Bitcoin Maybe Is Money?
New case, new judge, new ruling.
Earlier this year, a Florida judge ruled that Bitcoin does not count as money because, instead of being a tangible asset that you can hide under a mattress (which was a real part of her argument), it’s a cryptocurrency that uses unique addresses and digital keys to prove ownership, and those addresses/keys can live in Bitcoin wallets, on hard drives, inside plastic coins, even on pieces of paper—all items that can be put under a mattress, as I noted back in July.
Now we have a new ruling from Federal Judge Alison Nathan, stating that Bitcoin is in fact money.
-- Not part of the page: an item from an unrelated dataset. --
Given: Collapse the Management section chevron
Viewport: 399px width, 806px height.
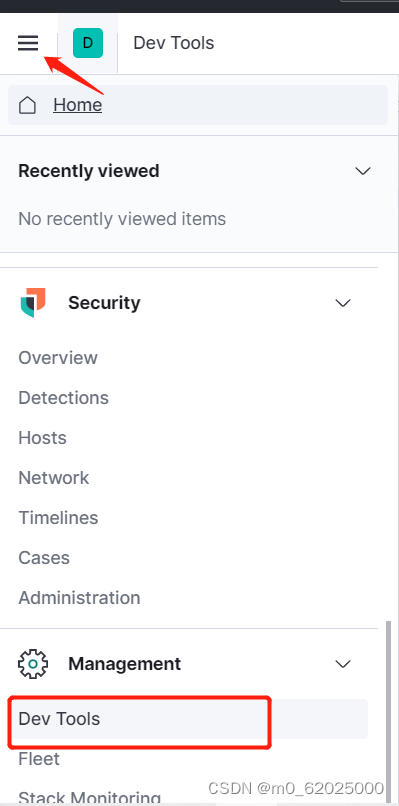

In his motion to dismiss the unlicensed money transfer business charges, Murgio claimed that, because Bitcoins are not considered “funds,” he was not operating an illegal business.
In her order, Nathan denied Murgio’s argument, writing, “Bitcoins are funds within the plain meaning of that term. Bitcoins can be accepted as a payment for goods and services or bought directly from an exchange with a bank account. They therefore function as pecuniary resources and are used as a medium of exchange and a means of payment.”
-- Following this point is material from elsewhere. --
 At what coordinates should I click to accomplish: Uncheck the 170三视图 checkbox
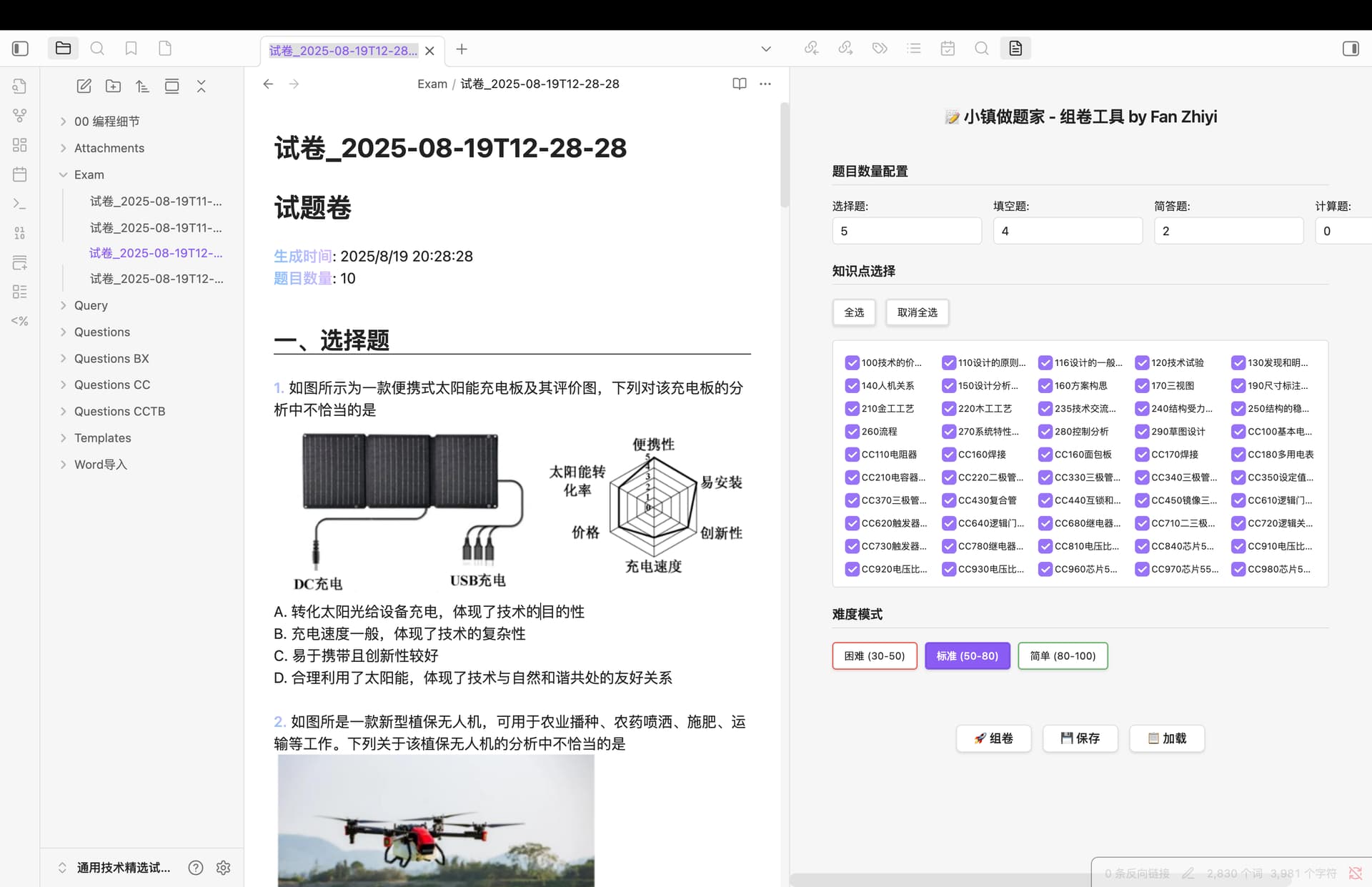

“Pecuniary,” which I looked up to make absolutely sure, is defined as “of, relating to, or consisting of money.” Bitcoin is definitely related to money even if it does not consist of money, which makes it… almost money? Money enough, in this case.
Here’s the real question: how many of these cases do we need to go through before they start establishing a judicial precedent? Will we learn whether Bitcoin is (or isn’t) money primarily through people who use it for illegal purposes—and will that ruin Bitcoin for everybody else?